STUDY TEXT:
++++++++++++++++++++
It’s Okay to Admit You Don’t Like Sports

If you've ever pretended to like something in order to make someone else like you (or at least keep the conversation going with them), you aren't alone.

We're all guilty of this once in a while, with one of the most popular white lies being an exaggerated interest in sports. While it's completely okay and even cool to like sports, it's just as okay to straight up not like them. However, so often we find ourselves in situations where we're trying to impress someone—especially a guy or person you're interested in—and when that person happens to really like sports, we pretend we do, too.

A young blonde girl sits alone in a sports stadium

(via Shutterstock)

Can we just stop doing that, please? Along with the fact that any relationship, platonic or romantic, should never be based on fake interest or lies, it's also totally fine to not like something even when it's popular. So, let's talk about why it's okay to admit that you don't like sports.

Because You Have Other Interests

Just because you don't know what year your city's football team last won the Super Bowl or can't name a single professional baseball player doesn't mean you aren't interesting. In fact, some would argue that whatever interests you have instead of sports actually make you more interesting! Even if it's having seen every episode of Keeping Up With the Kardashians, a love for using your Sunday nights to bake something drool-worthy off The Great British Baking Show or literally any other use of your time that isn't watching a bunch of athletic humans chase a ball around, that's something you can talk about. Nothing is more attractive than someone lighting up when they talk about something they love, so it shouldn't matter if that thing just happens to not be sports-related.

Shutterstock: Girl playing violin. Young woman studying music alone at home in the living room with natural and soft light. Curly long and brunette hair, elegant dressed.

(via Shutterstock)

 

Because Confidence Is Key

If you go into a relationship telling the person you're with that you "totally love watching football" when you actually spend every game scrolling your for you page on TikTok, that's going to come back to bite you at some point or another. Not only will your partner assume that you won't mind when they want to skip on date night to watch a game with their buddies, but they might also think that you enjoy things that you just don't. Honesty is always the best policy, especially in the early days of a relationship when you're starting to get to know each other. If you absolutely can't stand sports and don't want to date someone who's super into them, that's okay! If you don't like them but don't mind dating someone who does as long as you don't have to be around it too much, that's also okay—as long as you make that clear.
++++++++++++++++++++
GIVEN RECORDS:
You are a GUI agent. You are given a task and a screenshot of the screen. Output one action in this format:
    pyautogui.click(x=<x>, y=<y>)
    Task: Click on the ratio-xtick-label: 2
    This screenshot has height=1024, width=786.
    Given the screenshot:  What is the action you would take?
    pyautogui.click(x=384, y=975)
++++++++++++++++++++
TASK SET:
1. Extract the passage of the sports article from "A young blonde" up to and including "don't like sports.".
2. Copy the records from their start up to and including the line with "This screenshot has".

ANSWERS TO THE TASKS:
1.
A young blonde girl sits alone in a sports stadium

(via Shutterstock)

Can we just stop doing that, please? Along with the fact that any relationship, platonic or romantic, should never be based on fake interest or lies, it's also totally fine to not like something even when it's popular. So, let's talk about why it's okay to admit that you don't like sports.

2.
You are a GUI agent. You are given a task and a screenshot of the screen. Output one action in this format:
    pyautogui.click(x=<x>, y=<y>)
    Task: Click on the ratio-xtick-label: 2
    This screenshot has height=1024, width=786.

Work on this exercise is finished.